Records drawn from a dataset
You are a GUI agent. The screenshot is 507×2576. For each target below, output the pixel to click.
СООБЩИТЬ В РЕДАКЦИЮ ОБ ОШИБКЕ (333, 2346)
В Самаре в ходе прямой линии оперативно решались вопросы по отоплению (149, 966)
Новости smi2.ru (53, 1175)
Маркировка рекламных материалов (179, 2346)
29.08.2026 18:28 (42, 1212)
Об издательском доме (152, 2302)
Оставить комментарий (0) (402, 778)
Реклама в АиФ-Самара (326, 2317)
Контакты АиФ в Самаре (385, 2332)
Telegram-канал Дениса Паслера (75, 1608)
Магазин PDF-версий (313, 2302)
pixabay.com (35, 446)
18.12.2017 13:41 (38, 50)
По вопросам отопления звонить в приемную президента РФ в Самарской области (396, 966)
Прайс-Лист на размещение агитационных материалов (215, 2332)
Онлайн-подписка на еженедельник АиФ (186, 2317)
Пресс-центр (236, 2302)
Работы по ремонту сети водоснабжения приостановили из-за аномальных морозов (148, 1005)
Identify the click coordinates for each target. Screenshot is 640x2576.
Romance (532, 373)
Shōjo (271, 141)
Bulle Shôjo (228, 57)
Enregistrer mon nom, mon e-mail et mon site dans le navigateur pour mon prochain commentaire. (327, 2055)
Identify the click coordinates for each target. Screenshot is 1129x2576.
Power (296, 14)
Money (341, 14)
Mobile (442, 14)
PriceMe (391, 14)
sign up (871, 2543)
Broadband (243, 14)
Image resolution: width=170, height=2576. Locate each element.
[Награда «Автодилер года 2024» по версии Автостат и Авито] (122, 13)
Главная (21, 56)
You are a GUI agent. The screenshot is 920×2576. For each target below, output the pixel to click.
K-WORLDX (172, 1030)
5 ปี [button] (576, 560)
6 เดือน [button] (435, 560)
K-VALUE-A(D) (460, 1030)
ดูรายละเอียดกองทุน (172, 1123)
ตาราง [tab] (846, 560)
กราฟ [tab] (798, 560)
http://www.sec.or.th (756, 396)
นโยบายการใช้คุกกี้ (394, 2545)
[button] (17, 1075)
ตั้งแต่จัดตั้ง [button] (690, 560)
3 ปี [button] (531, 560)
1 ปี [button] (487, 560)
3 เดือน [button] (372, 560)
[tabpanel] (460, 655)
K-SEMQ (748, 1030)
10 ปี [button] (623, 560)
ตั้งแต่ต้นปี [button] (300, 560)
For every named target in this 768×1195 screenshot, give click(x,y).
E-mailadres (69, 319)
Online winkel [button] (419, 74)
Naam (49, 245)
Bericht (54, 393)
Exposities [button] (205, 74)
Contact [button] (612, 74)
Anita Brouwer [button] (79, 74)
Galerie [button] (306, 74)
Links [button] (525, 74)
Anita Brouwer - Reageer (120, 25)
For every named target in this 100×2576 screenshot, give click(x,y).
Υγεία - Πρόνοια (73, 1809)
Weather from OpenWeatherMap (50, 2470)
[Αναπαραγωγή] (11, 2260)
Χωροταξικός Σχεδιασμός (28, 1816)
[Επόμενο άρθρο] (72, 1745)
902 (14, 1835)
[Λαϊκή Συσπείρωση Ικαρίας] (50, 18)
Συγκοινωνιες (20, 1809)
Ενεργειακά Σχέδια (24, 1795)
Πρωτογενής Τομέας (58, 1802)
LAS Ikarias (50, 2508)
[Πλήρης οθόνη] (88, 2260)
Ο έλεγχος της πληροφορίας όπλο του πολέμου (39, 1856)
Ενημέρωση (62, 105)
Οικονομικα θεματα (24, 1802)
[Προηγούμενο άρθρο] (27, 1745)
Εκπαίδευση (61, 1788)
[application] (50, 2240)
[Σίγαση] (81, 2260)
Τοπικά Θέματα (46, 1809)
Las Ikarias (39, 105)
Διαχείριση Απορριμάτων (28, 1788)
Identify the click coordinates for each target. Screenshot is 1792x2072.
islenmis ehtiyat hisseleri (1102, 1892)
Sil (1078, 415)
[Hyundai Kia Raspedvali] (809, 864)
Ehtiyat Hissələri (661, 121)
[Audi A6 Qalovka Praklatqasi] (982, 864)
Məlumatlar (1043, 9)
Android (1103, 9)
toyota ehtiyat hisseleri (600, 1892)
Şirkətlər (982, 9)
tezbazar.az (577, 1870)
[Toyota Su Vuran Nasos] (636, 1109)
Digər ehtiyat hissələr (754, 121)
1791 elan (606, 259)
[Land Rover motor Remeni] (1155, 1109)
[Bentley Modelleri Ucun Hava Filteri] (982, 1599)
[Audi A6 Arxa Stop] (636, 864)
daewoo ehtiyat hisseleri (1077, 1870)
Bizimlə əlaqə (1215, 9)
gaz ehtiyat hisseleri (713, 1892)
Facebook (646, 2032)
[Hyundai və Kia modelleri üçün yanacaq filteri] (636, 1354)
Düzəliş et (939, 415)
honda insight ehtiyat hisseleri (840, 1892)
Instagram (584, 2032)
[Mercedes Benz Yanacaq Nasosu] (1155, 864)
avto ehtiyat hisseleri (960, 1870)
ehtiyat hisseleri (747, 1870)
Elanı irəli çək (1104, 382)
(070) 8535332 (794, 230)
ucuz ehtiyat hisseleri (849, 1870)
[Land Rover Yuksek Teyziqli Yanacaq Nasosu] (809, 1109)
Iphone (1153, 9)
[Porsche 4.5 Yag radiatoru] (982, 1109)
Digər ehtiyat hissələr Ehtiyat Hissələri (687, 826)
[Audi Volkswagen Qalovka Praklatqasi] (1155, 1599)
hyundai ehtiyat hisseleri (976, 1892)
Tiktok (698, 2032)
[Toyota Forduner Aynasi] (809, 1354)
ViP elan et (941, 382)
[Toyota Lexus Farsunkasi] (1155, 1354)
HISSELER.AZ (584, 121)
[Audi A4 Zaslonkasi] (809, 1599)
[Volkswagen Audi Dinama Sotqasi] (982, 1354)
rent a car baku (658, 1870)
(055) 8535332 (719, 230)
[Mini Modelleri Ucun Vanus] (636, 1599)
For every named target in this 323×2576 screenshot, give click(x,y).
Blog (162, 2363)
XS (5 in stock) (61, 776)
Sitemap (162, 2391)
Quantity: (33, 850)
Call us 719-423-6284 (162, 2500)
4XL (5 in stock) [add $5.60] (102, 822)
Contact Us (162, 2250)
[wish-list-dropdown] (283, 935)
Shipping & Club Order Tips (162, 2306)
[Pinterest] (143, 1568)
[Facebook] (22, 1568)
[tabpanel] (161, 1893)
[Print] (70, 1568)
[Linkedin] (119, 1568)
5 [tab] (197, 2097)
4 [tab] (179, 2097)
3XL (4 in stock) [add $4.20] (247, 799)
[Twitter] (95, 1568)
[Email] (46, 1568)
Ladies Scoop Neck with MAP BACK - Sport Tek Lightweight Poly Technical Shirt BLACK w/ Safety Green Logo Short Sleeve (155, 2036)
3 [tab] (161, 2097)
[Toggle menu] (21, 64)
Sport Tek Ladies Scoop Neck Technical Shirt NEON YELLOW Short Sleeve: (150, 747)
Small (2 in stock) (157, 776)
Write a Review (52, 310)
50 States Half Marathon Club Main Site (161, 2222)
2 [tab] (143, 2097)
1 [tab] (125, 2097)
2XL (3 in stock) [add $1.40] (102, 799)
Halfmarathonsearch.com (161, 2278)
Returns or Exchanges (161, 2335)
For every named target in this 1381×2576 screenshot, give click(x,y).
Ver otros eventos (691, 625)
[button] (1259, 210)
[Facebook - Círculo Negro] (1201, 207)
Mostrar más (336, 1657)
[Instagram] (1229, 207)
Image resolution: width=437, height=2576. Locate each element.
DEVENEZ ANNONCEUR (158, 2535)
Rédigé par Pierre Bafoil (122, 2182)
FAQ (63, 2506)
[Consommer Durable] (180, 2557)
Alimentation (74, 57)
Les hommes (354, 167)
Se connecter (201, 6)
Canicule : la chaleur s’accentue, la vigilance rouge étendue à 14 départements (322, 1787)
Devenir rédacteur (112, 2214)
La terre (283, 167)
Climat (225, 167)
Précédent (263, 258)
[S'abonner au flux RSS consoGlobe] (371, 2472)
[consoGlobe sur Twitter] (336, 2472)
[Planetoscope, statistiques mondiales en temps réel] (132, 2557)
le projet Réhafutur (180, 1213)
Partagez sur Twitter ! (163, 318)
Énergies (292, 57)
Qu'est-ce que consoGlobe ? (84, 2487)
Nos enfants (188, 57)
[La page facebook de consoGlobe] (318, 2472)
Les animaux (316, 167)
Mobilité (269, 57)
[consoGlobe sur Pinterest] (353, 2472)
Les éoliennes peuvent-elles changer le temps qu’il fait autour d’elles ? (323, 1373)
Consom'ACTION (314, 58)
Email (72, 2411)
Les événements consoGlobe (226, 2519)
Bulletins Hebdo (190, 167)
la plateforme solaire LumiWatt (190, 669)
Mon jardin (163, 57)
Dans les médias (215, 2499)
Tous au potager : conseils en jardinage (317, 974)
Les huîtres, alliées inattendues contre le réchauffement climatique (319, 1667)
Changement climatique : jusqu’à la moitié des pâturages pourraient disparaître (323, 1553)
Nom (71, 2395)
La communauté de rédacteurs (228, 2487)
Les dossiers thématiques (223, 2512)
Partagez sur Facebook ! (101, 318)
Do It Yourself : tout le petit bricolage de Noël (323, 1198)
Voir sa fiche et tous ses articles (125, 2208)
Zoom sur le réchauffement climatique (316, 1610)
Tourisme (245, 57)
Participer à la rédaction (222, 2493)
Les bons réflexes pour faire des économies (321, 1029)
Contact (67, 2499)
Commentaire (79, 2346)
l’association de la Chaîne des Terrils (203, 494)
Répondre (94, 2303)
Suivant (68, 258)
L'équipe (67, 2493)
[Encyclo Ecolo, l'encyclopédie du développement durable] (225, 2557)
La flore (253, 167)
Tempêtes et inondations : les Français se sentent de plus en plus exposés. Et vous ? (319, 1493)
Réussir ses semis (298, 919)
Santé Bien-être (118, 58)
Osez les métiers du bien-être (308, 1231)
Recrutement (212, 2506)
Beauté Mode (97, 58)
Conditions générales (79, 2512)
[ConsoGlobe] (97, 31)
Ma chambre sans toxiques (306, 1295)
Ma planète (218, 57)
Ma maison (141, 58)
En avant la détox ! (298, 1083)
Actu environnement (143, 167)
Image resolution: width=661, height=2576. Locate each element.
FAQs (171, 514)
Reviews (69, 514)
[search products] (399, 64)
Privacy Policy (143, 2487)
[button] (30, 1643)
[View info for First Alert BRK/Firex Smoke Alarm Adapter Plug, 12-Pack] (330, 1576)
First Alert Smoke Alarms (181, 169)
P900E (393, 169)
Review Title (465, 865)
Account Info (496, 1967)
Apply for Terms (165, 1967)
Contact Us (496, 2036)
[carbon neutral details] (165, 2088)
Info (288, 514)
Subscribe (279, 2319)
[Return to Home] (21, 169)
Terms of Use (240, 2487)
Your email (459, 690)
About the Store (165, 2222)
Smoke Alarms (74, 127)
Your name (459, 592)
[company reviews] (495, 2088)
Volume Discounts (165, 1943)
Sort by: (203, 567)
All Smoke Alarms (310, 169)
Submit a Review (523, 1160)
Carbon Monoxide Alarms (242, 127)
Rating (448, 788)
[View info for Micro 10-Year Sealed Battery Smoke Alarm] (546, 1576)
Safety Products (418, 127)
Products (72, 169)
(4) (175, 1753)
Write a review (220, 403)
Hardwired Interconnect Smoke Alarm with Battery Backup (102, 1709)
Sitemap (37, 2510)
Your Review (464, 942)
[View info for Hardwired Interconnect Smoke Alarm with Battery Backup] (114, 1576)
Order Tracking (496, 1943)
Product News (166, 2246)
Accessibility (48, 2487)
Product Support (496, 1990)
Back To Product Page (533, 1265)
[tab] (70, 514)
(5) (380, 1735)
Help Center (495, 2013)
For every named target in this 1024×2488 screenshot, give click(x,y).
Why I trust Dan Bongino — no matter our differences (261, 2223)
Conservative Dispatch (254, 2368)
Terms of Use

* _Exercise details_
Beginning at the first line of the records, give again each line exactly as written, ending with the line that contains "Контакты АиФ в Самаре (385, 2332)".

* _Solution for this problem_
You are a GUI agent. The screenshot is 507×2576. For each target below, output the pixel to click.
СООБЩИТЬ В РЕДАКЦИЮ ОБ ОШИБКЕ (333, 2346)
В Самаре в ходе прямой линии оперативно решались вопросы по отоплению (149, 966)
Новости smi2.ru (53, 1175)
Маркировка рекламных материалов (179, 2346)
29.08.2026 18:28 (42, 1212)
Об издательском доме (152, 2302)
Оставить комментарий (0) (402, 778)
Реклама в АиФ-Самара (326, 2317)
Контакты АиФ в Самаре (385, 2332)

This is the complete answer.